Start of DATA LISTING

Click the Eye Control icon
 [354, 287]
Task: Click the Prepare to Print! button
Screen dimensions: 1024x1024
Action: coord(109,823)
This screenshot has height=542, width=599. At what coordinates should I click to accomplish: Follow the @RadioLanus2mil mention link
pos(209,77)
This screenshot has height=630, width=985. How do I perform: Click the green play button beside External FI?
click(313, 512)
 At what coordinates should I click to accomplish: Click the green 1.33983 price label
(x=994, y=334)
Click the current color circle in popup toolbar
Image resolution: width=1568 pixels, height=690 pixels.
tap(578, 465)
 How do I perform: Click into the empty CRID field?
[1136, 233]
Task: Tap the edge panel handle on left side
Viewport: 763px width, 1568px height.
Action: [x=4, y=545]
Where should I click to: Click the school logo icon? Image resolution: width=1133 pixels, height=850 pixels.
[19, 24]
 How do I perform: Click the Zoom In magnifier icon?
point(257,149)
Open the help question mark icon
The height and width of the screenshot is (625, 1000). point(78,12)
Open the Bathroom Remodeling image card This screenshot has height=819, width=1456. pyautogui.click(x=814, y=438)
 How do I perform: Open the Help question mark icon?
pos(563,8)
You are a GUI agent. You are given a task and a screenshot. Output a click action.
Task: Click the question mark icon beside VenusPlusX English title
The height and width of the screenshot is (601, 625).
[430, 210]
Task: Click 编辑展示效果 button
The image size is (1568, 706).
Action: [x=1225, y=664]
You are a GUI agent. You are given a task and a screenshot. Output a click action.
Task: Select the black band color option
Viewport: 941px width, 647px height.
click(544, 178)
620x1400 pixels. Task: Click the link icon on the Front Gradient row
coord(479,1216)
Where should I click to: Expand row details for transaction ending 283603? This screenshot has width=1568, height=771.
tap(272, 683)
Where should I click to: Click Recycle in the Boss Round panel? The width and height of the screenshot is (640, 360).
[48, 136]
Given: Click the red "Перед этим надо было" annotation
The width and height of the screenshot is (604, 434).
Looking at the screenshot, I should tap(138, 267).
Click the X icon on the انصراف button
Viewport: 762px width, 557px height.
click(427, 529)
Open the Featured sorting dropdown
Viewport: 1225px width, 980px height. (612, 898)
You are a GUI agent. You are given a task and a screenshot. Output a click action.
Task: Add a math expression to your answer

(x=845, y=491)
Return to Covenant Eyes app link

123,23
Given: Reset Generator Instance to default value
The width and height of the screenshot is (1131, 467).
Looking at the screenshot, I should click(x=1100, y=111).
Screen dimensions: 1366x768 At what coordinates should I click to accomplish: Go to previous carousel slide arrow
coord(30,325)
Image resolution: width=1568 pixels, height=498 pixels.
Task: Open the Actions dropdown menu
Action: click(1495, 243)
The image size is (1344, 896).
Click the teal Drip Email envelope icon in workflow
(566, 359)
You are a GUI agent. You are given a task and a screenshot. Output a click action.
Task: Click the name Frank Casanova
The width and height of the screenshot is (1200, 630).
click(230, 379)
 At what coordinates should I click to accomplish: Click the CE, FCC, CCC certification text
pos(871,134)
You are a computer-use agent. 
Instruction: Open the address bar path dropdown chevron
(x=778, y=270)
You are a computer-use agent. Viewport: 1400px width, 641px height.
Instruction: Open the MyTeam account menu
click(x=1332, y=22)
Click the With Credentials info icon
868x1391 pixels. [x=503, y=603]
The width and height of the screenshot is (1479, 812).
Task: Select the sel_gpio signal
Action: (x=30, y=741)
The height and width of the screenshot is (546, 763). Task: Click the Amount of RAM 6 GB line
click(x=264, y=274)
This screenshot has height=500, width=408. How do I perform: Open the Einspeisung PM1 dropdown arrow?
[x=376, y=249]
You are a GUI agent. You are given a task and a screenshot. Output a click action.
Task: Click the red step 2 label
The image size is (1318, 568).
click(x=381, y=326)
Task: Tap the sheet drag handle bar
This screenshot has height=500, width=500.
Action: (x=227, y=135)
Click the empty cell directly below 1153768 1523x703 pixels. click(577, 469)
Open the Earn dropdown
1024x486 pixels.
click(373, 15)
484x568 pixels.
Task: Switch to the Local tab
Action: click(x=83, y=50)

End of DATA LISTING

• _AIM OF THE EXERCISE_: Would you give the entries back word for word?

• _ANSWER SECTION_:
Click the Eye Control icon
 [354, 287]
Task: Click the Prepare to Print! button
Screen dimensions: 1024x1024
Action: coord(109,823)
This screenshot has height=542, width=599. At what coordinates should I click to accomplish: Follow the @RadioLanus2mil mention link
pos(209,77)
This screenshot has height=630, width=985. How do I perform: Click the green play button beside External FI?
click(313, 512)
 At what coordinates should I click to accomplish: Click the green 1.33983 price label
(x=994, y=334)
Click the current color circle in popup toolbar
Image resolution: width=1568 pixels, height=690 pixels.
tap(578, 465)
 How do I perform: Click into the empty CRID field?
[1136, 233]
Task: Tap the edge panel handle on left side
Viewport: 763px width, 1568px height.
Action: [x=4, y=545]
Where should I click to: Click the school logo icon? Image resolution: width=1133 pixels, height=850 pixels.
[19, 24]
 How do I perform: Click the Zoom In magnifier icon?
point(257,149)
Open the help question mark icon
The height and width of the screenshot is (625, 1000). point(78,12)
Open the Bathroom Remodeling image card This screenshot has height=819, width=1456. pyautogui.click(x=814, y=438)
 How do I perform: Open the Help question mark icon?
pos(563,8)
You are a GUI agent. You are given a task and a screenshot. Output a click action.
Task: Click the question mark icon beside VenusPlusX English title
The height and width of the screenshot is (601, 625).
[430, 210]
Task: Click 编辑展示效果 button
The image size is (1568, 706).
Action: [x=1225, y=664]
You are a GUI agent. You are given a task and a screenshot. Output a click action.
Task: Select the black band color option
Viewport: 941px width, 647px height.
click(544, 178)
620x1400 pixels. Task: Click the link icon on the Front Gradient row
coord(479,1216)
Where should I click to: Expand row details for transaction ending 283603? This screenshot has width=1568, height=771.
tap(272, 683)
Where should I click to: Click Recycle in the Boss Round panel? The width and height of the screenshot is (640, 360).
[48, 136]
Given: Click the red "Перед этим надо было" annotation
The width and height of the screenshot is (604, 434).
Looking at the screenshot, I should tap(138, 267).
Click the X icon on the انصراف button
Viewport: 762px width, 557px height.
click(427, 529)
Open the Featured sorting dropdown
Viewport: 1225px width, 980px height. (612, 898)
You are a GUI agent. You are given a task and a screenshot. Output a click action.
Task: Add a math expression to your answer

(x=845, y=491)
Return to Covenant Eyes app link

123,23
Given: Reset Generator Instance to default value
The width and height of the screenshot is (1131, 467).
Looking at the screenshot, I should click(x=1100, y=111).
Screen dimensions: 1366x768 At what coordinates should I click to accomplish: Go to previous carousel slide arrow
coord(30,325)
Image resolution: width=1568 pixels, height=498 pixels.
Task: Open the Actions dropdown menu
Action: click(1495, 243)
The image size is (1344, 896).
Click the teal Drip Email envelope icon in workflow
(566, 359)
You are a GUI agent. You are given a task and a screenshot. Output a click action.
Task: Click the name Frank Casanova
The width and height of the screenshot is (1200, 630).
click(230, 379)
 At what coordinates should I click to accomplish: Click the CE, FCC, CCC certification text
pos(871,134)
You are a computer-use agent. 
Instruction: Open the address bar path dropdown chevron
(x=778, y=270)
You are a computer-use agent. Viewport: 1400px width, 641px height.
Instruction: Open the MyTeam account menu
click(x=1332, y=22)
Click the With Credentials info icon
868x1391 pixels. [x=503, y=603]
The width and height of the screenshot is (1479, 812).
Task: Select the sel_gpio signal
Action: (x=30, y=741)
The height and width of the screenshot is (546, 763). Task: Click the Amount of RAM 6 GB line
click(x=264, y=274)
This screenshot has height=500, width=408. How do I perform: Open the Einspeisung PM1 dropdown arrow?
[x=376, y=249]
You are a GUI agent. You are given a task and a screenshot. Output a click action.
Task: Click the red step 2 label
The image size is (1318, 568).
click(x=381, y=326)
Task: Tap the sheet drag handle bar
This screenshot has height=500, width=500.
Action: (x=227, y=135)
Click the empty cell directly below 1153768 1523x703 pixels. click(577, 469)
Open the Earn dropdown
1024x486 pixels.
click(373, 15)
484x568 pixels.
Task: Switch to the Local tab
Action: click(x=83, y=50)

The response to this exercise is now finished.